Listed records: Begin
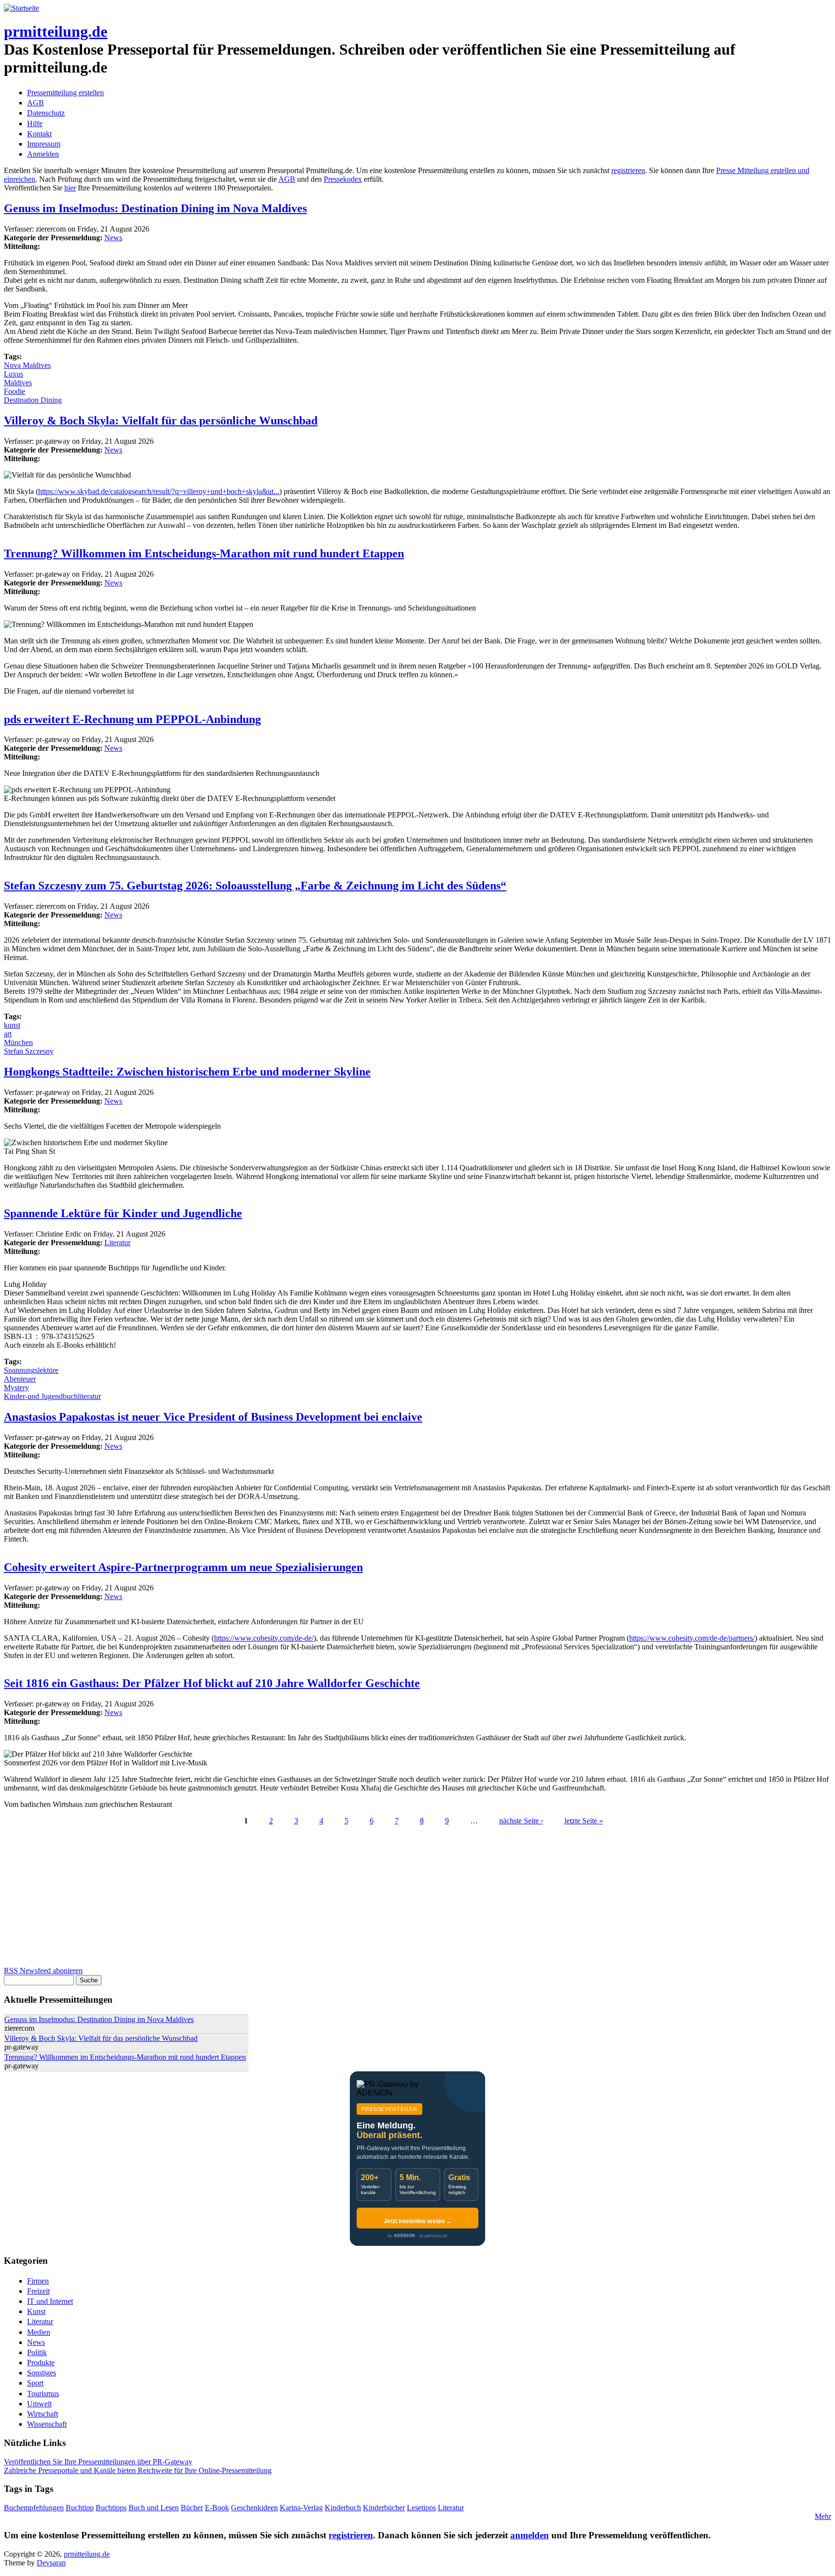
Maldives (18, 382)
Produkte (41, 2362)
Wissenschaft (47, 2424)
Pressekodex (343, 179)
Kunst (36, 2311)
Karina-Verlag (301, 2507)
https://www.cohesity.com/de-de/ (264, 1638)
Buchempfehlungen (34, 2507)
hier (70, 188)
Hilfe (35, 123)
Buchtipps (111, 2507)
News (113, 237)
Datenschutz (46, 113)
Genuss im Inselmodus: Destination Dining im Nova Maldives (155, 208)
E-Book (217, 2507)
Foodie (14, 391)
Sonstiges (41, 2373)
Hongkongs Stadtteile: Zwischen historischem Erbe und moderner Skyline (187, 1071)
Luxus (13, 374)
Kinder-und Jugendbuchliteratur (52, 1396)
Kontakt (39, 134)
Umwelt (39, 2404)
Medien (38, 2332)
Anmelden (43, 154)
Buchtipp (80, 2507)
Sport (35, 2383)
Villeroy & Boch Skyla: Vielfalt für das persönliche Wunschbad (160, 420)
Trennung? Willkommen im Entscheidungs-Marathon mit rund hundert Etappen (204, 553)
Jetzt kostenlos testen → (418, 2221)
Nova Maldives (27, 365)
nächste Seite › (521, 1821)
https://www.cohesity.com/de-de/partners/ (692, 1638)
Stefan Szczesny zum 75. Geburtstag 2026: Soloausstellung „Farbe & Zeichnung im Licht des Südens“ (255, 885)
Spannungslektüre (31, 1370)
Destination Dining (33, 400)
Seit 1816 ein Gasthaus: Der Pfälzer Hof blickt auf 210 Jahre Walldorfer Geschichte (212, 1683)
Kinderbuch (343, 2507)
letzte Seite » (583, 1821)
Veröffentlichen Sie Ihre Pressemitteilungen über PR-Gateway (98, 2462)
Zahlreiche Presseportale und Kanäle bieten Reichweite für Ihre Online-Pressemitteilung (138, 2470)
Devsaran (51, 2563)
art (8, 1034)
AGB (35, 103)
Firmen (38, 2281)
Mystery (16, 1387)
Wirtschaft (42, 2414)
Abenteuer (20, 1379)
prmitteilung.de (55, 31)
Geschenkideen (254, 2507)
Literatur (117, 1242)
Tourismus (43, 2393)
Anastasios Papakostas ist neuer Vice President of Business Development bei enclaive (213, 1417)
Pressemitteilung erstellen (65, 92)
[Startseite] (21, 8)
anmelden (529, 2535)
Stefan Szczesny (29, 1051)
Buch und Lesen (154, 2507)
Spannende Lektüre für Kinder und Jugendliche (123, 1213)
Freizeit (38, 2291)
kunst (12, 1025)
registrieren (628, 170)
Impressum (43, 144)
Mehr (823, 2516)
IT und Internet (50, 2301)
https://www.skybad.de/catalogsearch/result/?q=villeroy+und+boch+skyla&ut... (158, 491)
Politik (37, 2352)
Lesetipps (421, 2507)
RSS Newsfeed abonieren (43, 1970)
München (18, 1042)
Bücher (192, 2507)
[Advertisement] (294, 1898)
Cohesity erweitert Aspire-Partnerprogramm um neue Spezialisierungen (183, 1567)
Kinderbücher (384, 2507)
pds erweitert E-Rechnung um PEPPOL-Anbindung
Listed records: End
Task to complete >> Write every record out again exactly; no pictures belong in the copy.

Your response >>
Maldives (18, 382)
Produkte (41, 2362)
Wissenschaft (47, 2424)
Pressekodex (343, 179)
Kunst (36, 2311)
Karina-Verlag (301, 2507)
https://www.cohesity.com/de-de/ (264, 1638)
Buchempfehlungen (34, 2507)
hier (70, 188)
Hilfe (35, 123)
Buchtipps (111, 2507)
News (113, 237)
Datenschutz (46, 113)
Genuss im Inselmodus: Destination Dining im Nova Maldives (155, 208)
E-Book (217, 2507)
Foodie (14, 391)
Sonstiges (41, 2373)
Hongkongs Stadtteile: Zwischen historischem Erbe und moderner Skyline (187, 1071)
Luxus (13, 374)
Kinder-und Jugendbuchliteratur (52, 1396)
Kontakt (39, 134)
Umwelt (39, 2404)
Medien (38, 2332)
Anmelden (43, 154)
Buchtipp (80, 2507)
Sport (35, 2383)
Villeroy & Boch Skyla: Vielfalt für das persönliche Wunschbad (160, 420)
Trennung? Willkommen im Entscheidungs-Marathon mit rund hundert Etappen (204, 553)
Jetzt kostenlos testen → (418, 2221)
Nova Maldives (27, 365)
nächste Seite › (521, 1821)
https://www.cohesity.com/de-de/partners/ (692, 1638)
Stefan Szczesny zum 75. Geburtstag 2026: Soloausstellung „Farbe & Zeichnung im Licht des Südens“ (255, 885)
Spannungslektüre (31, 1370)
Destination Dining (33, 400)
Seit 1816 ein Gasthaus: Der Pfälzer Hof blickt auf 210 Jahre Walldorfer Geschichte (212, 1683)
Kinderbuch (343, 2507)
letzte Seite » (583, 1821)
Veröffentlichen Sie Ihre Pressemitteilungen über PR-Gateway (98, 2462)
Zahlreiche Presseportale und Kanäle bieten Reichweite für Ihre Online-Pressemitteilung (138, 2470)
Devsaran (51, 2563)
art (8, 1034)
AGB (35, 103)
Firmen (38, 2281)
Mystery (16, 1387)
Wirtschaft (42, 2414)
Abenteuer (20, 1379)
prmitteilung.de (55, 31)
Geschenkideen (254, 2507)
Literatur (117, 1242)
Tourismus (43, 2393)
Anastasios Papakostas ist neuer Vice President of Business Development bei enclaive (213, 1417)
Pressemitteilung erstellen (65, 92)
[Startseite] (21, 8)
anmelden (529, 2535)
Stefan Szczesny (29, 1051)
Buch und Lesen (154, 2507)
Spannende Lektüre für Kinder und Jugendliche (123, 1213)
Freizeit (38, 2291)
kunst (12, 1025)
registrieren (628, 170)
Impressum (43, 144)
Mehr (823, 2516)
IT und Internet (50, 2301)
https://www.skybad.de/catalogsearch/result/?q=villeroy+und+boch+skyla&ut... (158, 491)
Politik (37, 2352)
Lesetipps (421, 2507)
RSS Newsfeed abonieren (43, 1970)
München (18, 1042)
Bücher (192, 2507)
[Advertisement] (294, 1898)
Cohesity erweitert Aspire-Partnerprogramm um neue Spezialisierungen (183, 1567)
Kinderbücher (384, 2507)
pds erweitert E-Rechnung um PEPPOL-Anbindung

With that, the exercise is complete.